Clearance of the rural countryside in Scotland occurred in two parts
(1782-1820 & 1840-1854). The last period overlapped with the
Irish Potato
Famine and the depopulation of Ireland. When most all the rural Scots
had
died of cholera or starvation or emigrated to be supplanted by a few
rich
and powerful Lords, a distraught Scot is reported to have told an
English
recruiter "Since you have preferred sheep to men, let sheep
defend you."
The clearance of rural Americans by wolves and fires and government
bureaucracies are no less cruel. Some may call the results of
western fires
"unintended consequences", I believe they are deliberate and
incremental
hidden agendas of the Environmental and Animal Rights Movement aimed
at such
rural clearances.
B. CNN carried a celebratory piece on the
proposed (and reportedly sure
to pass) ban in New York City on "trans-fats". A New
York doctor was all
gushy about how "necessary" and "needed" this
latest diet mandate was for
everyone. French fries, donuts, etc. were to be
"reduced?" although
questions about alternatives or taste were evaded like North Korean
"negotiators" answering questions about nuclear future
plans. She cited the
"smoking precedent" and how other things will also have to
be banned "for
our own good".
Comment: Once a "precedent" (in this case smoking
taxes, bans, fines, etc.)
establishes government jurisdiction, the rest is as they say,
academic. The
Environmental and Animal Rights Movement artfully weaves these
"precedents"
(Wilderness, Roadless, Cockfighting and Horse Slaughter jurisdiction,
dog
ear clipping, vegetarian diets, etc) into a whole cloth. When
our
government views the US Constitution as "evolving" and
simply grants itself
(by just passing a law) the right to take property (for non-public
purposes
or without compensation) or to dictate YOUR use of YOUR animal
property or
to make PUBLIC property (land, waters, wildlife, etc.) reserved for
public
use into unused, unmanaged, unprofitable fiefdoms of Environmental and
Animal Rights religious imaginings it is the imposition of one group's
religious values on the rest of us, plain and simple. If
trans-fats can be
banned why not ban meat or fish or dairy products or "non-organic
foods"?
If horse slaughter can be banned by a simple vote in Congress, why not
pet
ownership or livestock husbandry or hunting or fishing or trapping or?
Only
if you understand these incremental changes as steps in imposing the
religious beliefs of this Movement, no matter what, does it make any
sense.
America was founded to protect the practice of all religions and not
to
(like Old Country monarchies or certain Asian and African oligarchies
or
Moslem countries) impose one religion on all citizens by force,
taxation,
deprivation of property, and simple bureaucratic denial of things like
Church building permits or in this case, what is to be allowed for you
to
eat or cook with. Once again this is an incremental hidden
agenda and even
if you say it is an unintended consequence, it is the imposition of
one
group's religious beliefs and values on the rest of us and this is
illegal
and wrong under American guarantees and concepts.
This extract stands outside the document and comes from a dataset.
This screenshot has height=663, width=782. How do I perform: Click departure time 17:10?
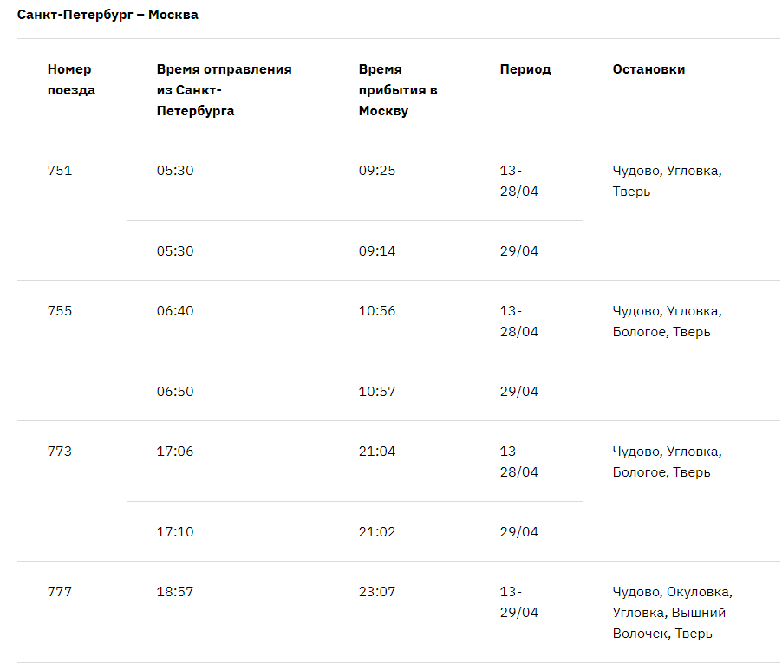[174, 532]
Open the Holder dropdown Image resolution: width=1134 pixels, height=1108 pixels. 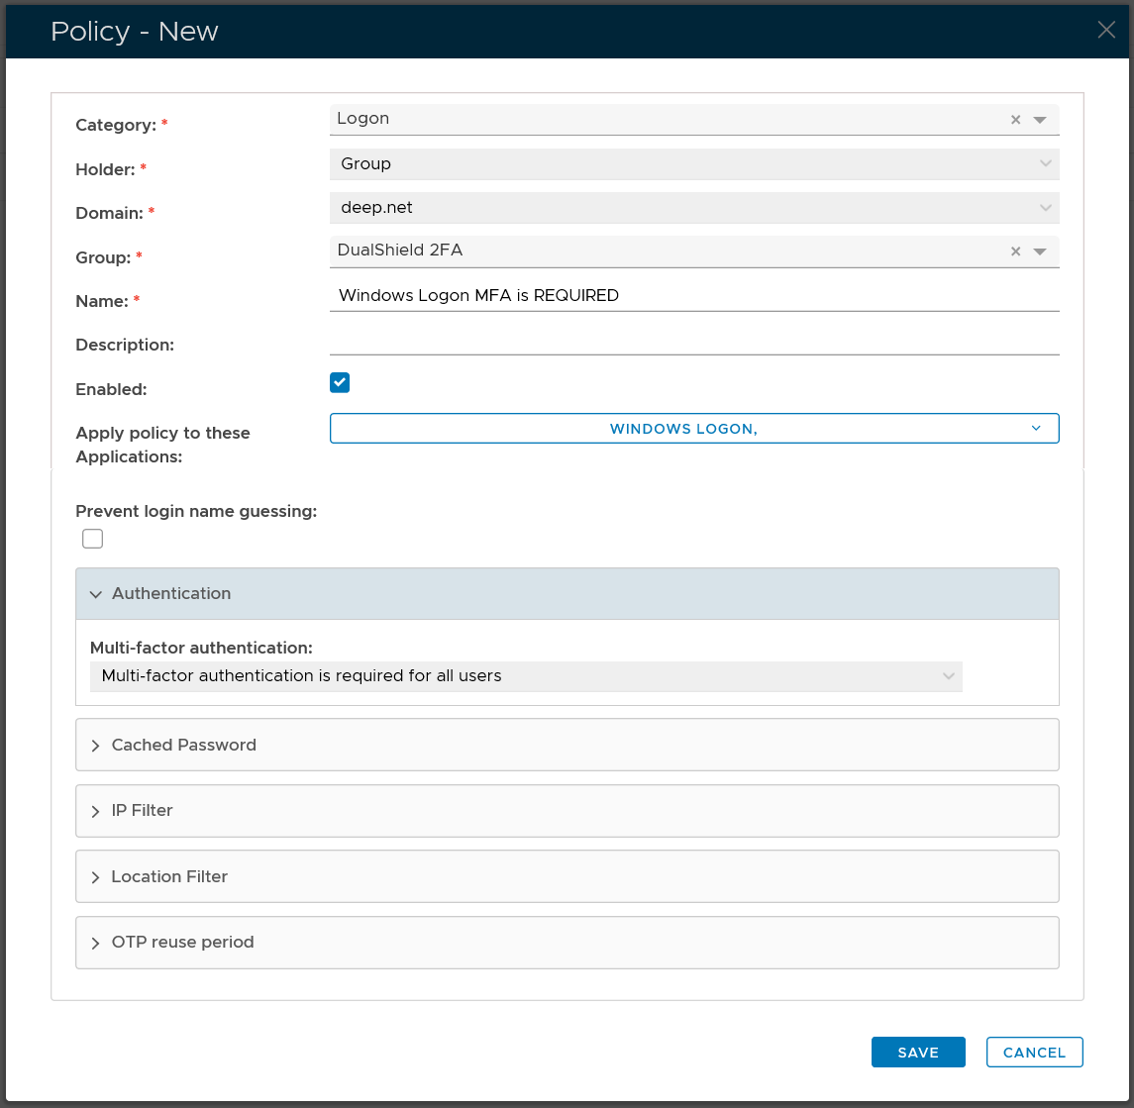click(x=693, y=164)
It is ironic that some people act righteous about imposing their
values
forcibly on others, be it dietary or lifestyle or residence or
governmental
character. Truly there is no merit in such actions.
Liberty is an
essential element of merit, for an act is only deserving of praise if
the
one who carries it out is responsible: "Where liberty is not,
neither is
merit" to quote an 11th century abbot. Simply because you
cannot convince
free men and women to live as you want or do what you want is no
justification for imposing such beliefs on them forcibly.
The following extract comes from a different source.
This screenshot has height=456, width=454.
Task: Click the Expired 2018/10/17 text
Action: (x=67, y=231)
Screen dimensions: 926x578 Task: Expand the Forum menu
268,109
If any reader still has any doubts about the religious nature of the
citizens and bureaucrats imposing these religious values on the rest
of us,
I can thank the National Park Service and a Marin County, California
write-up for tourists for answering these misgivings for me.
1. The National Park Service "Welcome Movie" in the
Point Reyes National
Seashore Visitors Center ends with these words. Visiting this
Park will
"Renew your Faith and Rejuvenate your Spirit". (This
while we erase all
trace of religious practice and belief from the Ten Commandments in
Courthouses to the mention of Christmas throughout society.)
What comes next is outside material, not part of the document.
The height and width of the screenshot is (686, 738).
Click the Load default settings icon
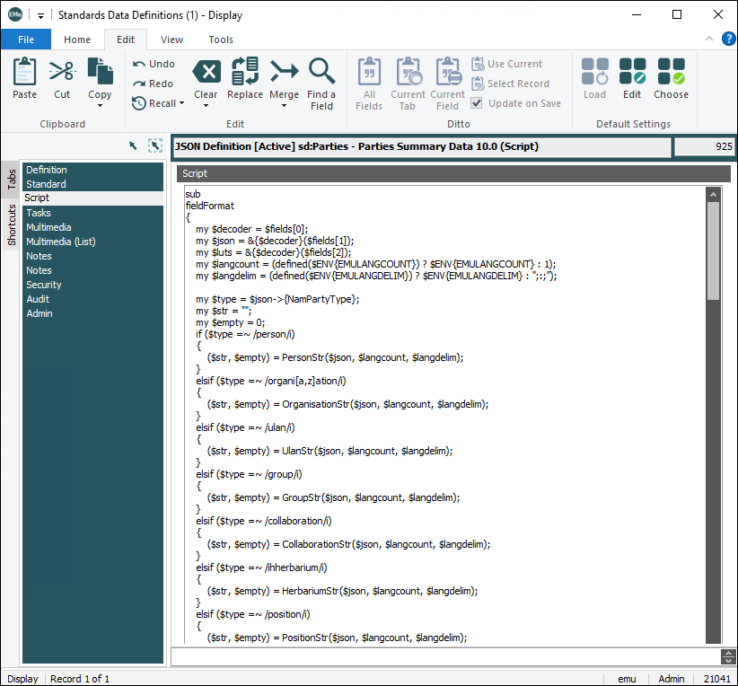tap(594, 72)
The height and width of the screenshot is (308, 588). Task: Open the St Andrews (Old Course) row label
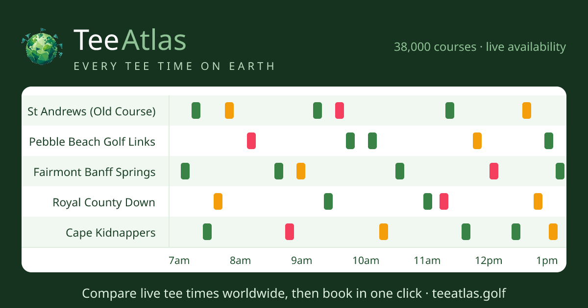tap(92, 111)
2. The summer Coastal Traveler Guide to Marin, Napa, Sonoma, Lake, and
Mendocino Counties reports the following about the town of Bolinas:
"Come to visit but treat it as you would a visit to a Hindu
temple in
Gujarat, India or a mosque in the tribal frontier of Pakistan -
because
Bolinas is a temple to progressive utopia.
I saw a man drive a stretch limo Hummer into Bolinas, where many
residents
have 'Hummers Suck' bumper stickers on their cars. It would be
culturally
analogous to an American girl walking into an Iraqi mosque wearing a
Brazilian bikini.
The stretch Hummer was chased down the street by taunting residents,
past
The Bolinas People's Store, which is at 14 Wharf Road behind the
Library on
the main street, and has excellent organic greens, croissants, and
chai."
It is not only wrong but dangerously fatal to view this as ideological
"do-goodism". These are fervently held extreme beliefs
to be imposed on us
incrementally by force. Just as certain Moslems in Nigeria or Saudi
Arabia
or elsewhere "partner" with government to restrict the
religious liberties
of others and certain Hindus in India work with government to restrict
religious freedom: many Environmental and Animal Rights advocates in
the US
and other western nations are "partnering" with government
to deny the
freedoms, rights, and liberties of others based on their religious
beliefs.
It is my intention to write further on this matter in my series on the
Religious Nature of the Environmental and Animal Rights Movement.
Jim Beers
4 October 2006
- If you found this worthwhile, please share it with others.
Thanks.
- This article and other recent articles by Jim Beers can be found at
http://jimbeers.blogster.com (Jim Beers Common Sense)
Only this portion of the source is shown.